SINGAPORE - Opposition politician Brad Bowyer resigned from the Progress Singapore Party on Wednesday (Aug 11), following sustained backlash over controversial social media posts questioning Covid-19 vaccination measures.
The most recent of these posts compared differentiated pandemic restrictions for vaccinated and unvaccinated individuals to the Holocaust - the genocide of six million Jews by Adolf Hitler's Nazi regime.
Mr Bowyer, who contested the 2020 General Election as part of the PSP's losing team in Nee Soon GRC, wrote on Facebook that he made the call in recognition that his views were "diverging from the party's positions".
He confirmed to The Straits Times that he had resigned of his own accord, adding: "Being so vocal on this takes me out of full alignment with the party, and I am not going to let anyone derail PSP while I fight my own battles."

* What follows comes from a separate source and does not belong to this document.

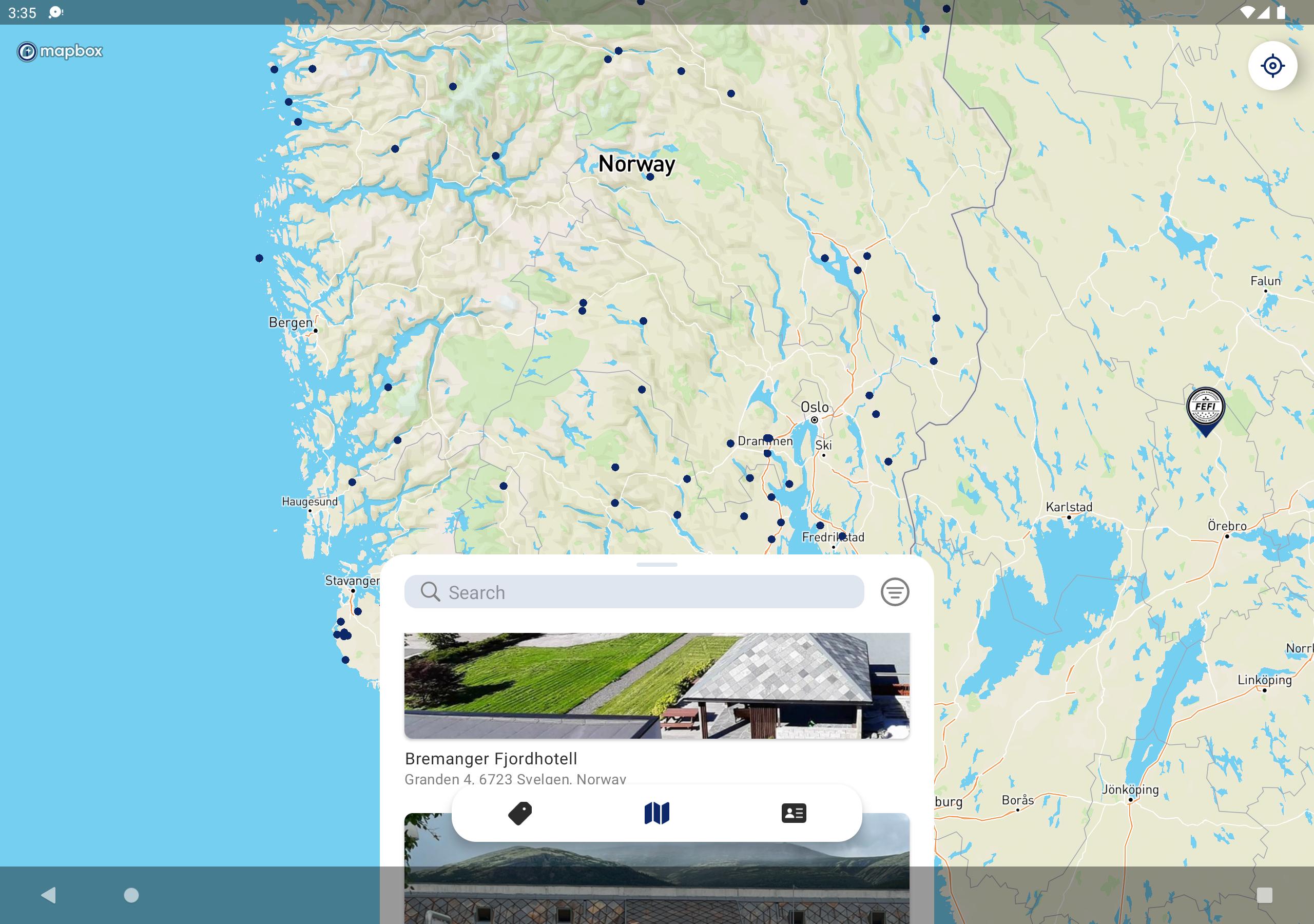Tap the bottom sheet drag handle

tap(656, 565)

Mr Bowyer also stood by his use of Holocaust imagery to claim that Singapore was now divided - by Covid-19 regulations - into "us and them", telling ST: "Sometimes a shocking image is needed to wake people up."
The uproar over Mr Bowyer's posts had also been accompanied by calls for the PSP to clarify its stance on its member.

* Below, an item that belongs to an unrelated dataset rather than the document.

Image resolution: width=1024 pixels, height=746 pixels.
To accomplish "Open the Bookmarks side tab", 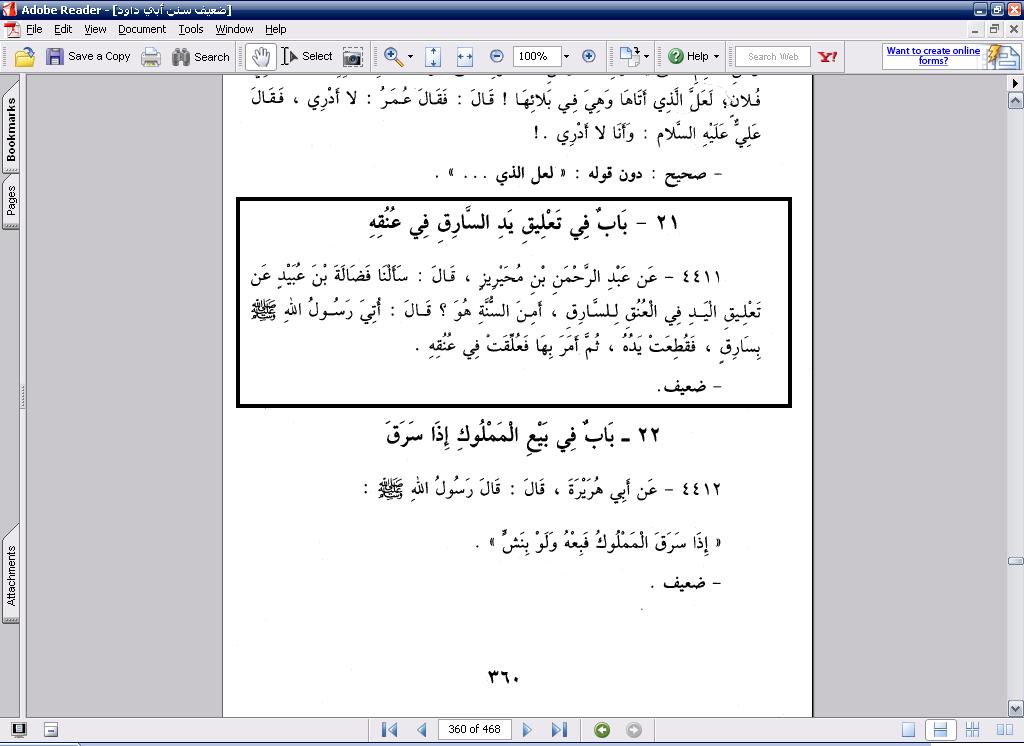I will point(11,130).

Some accused the party, founded by former ruling party parliamentarian Tan Cheng Bock, of implicitly endorsing his views.
Secretary-general Francis Yuen told ST that the party was "clearly not anti-vaccine", that it had different views from Mr Bowyer, and that it "does not subscribe at all" to his latest post drawing parallels with the Holocaust.

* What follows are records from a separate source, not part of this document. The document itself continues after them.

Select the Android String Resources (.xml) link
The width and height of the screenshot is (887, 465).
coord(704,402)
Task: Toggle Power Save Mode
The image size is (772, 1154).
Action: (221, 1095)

"The party doesn't believe in silencing members. We did not make statements (earlier) because we did not want to be part of the controversies that he has created, and the views that he made in his own private capacity, which every Singaporean is entitled to," said Mr Yuen.
"It's not fair to interpret whatever he says as representing the party, but we understand that people will read it that way."
Mr Bowyer's departure from the party comes after weeks of criticism from sociopolitical pages and commentators over several posts he had made casting doubt on Covid-19 measures.
He had been airing such views since last year, when a public spat with then party mate Kala Manickam erupted in December over Mr Bowyer disputing the need to wear masks, practise safe distancing and get vaccinated.
In November 2019, Mr Bowyer was also on the receiving end of Singapore's fake news law being invoked for the first time.
He had falsely implied that the Government controls Temasek and GIC's commercial decisions.
On Wednesday, Mr Bowyer said on Facebook that his "resolve to stand for what I believe is right" had been strengthened.
"I have watched over the last few weeks as cowardly commentators have been screaming and shouting for my blood while attacking the party I belong to because they don't like the questions I am asking or the thoughts that I am sharing, and they are clearly afraid of us both," he said.
"I have no time for the cancel culture (sic)."
He then warned that his resignation from the PSP was but a "pyrrhic" victory for his detractors, as he was no longer encumbered by the restraints of party membership "and the gloves can now fully come off".